Sytuacja w ostatnim czasie jest naprawdę dramatyczna. Blisko 14 miliardów złotych to kwota brakująca w Narodowym Funduszu Zdrowia. Mówimy, że Narodowy Fundusz Zdrowia już ogłosił bankructwo – wyjaśnia Anna Pieczarka, poseł na Sejm RP.

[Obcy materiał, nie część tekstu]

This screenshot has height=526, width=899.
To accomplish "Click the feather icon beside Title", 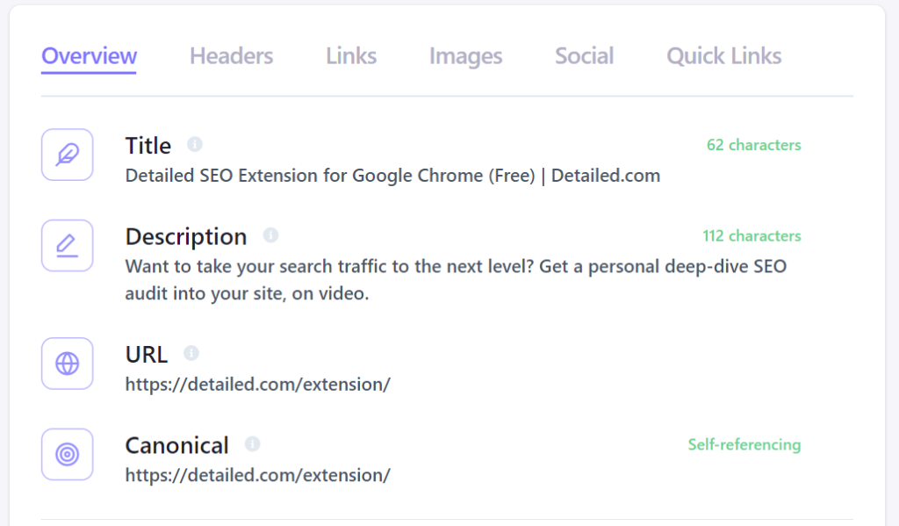I will tap(67, 155).
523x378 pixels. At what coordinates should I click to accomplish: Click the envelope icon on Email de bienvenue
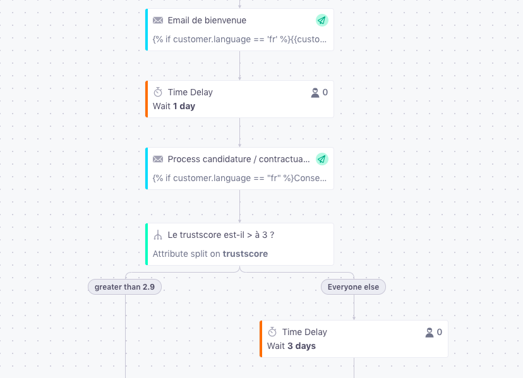point(158,20)
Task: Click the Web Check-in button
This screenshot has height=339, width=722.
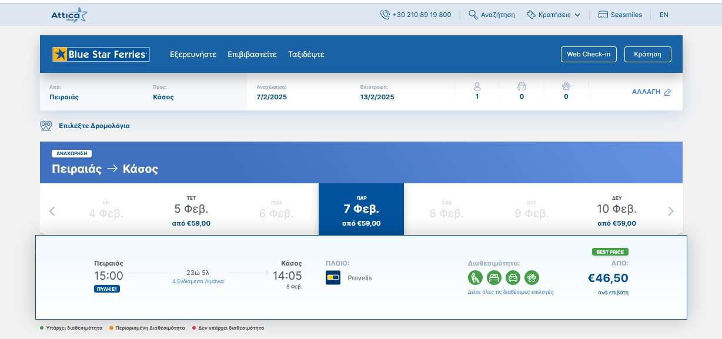Action: coord(588,55)
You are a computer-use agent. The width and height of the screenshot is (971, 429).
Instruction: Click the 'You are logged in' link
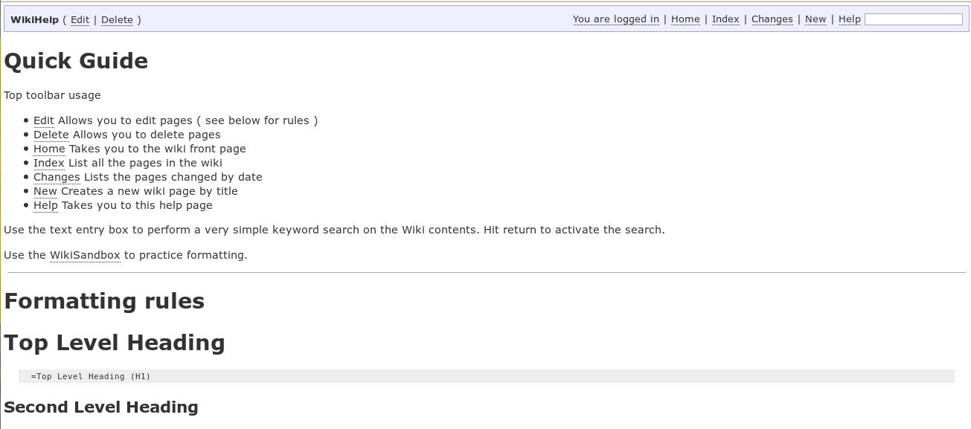pos(615,19)
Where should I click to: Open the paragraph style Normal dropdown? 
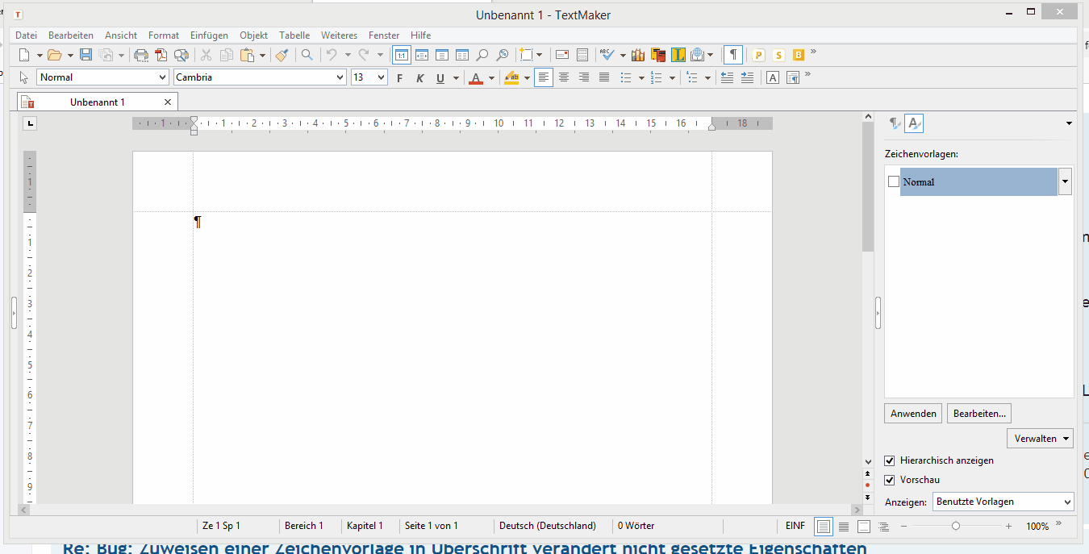162,77
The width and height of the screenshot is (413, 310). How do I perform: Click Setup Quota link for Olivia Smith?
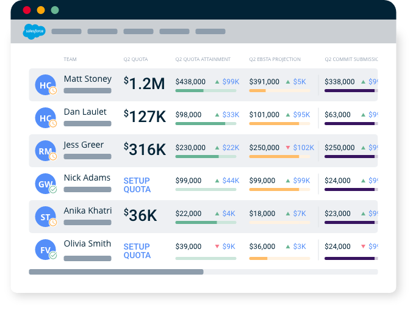137,251
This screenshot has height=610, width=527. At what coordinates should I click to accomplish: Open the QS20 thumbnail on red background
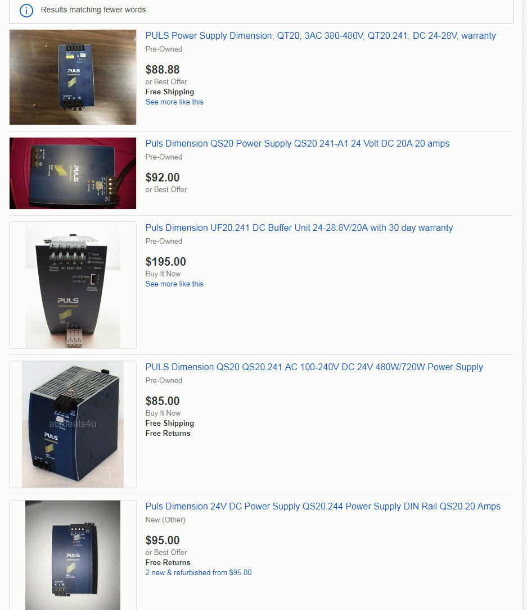pyautogui.click(x=73, y=173)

Donald Tusk doskonale zdawał sobie sprawę, ze resort zdrowia jest bardzo trudnym resortem i jego członkowie koalicji podrzucali sobie to ministerstwo nawzajem, nikt nie chciał przejąć kierowania tym resortem, bo zdawali sobie sprawę, że nie są w stanie zrealizować tych kłamstw, które obiecali w kampanii wyborczej. Zgodziła się na to Leszczyna i opowiadała jakieś głupoty o czarodziejskich różdżkach. Przez dwa lata nie robili kompletnie nic, nie podjeto żadnych działań, żeby poprawic sytuację w ochronie zdrowia. Nie trzeba było długo czekać. Po dwóch latach okazuje się, że Narodowy Fundusz Zdrowia bankrutuje – wytyka Jóżefa Szczurek-Żelazko, poseł na Sejm PR.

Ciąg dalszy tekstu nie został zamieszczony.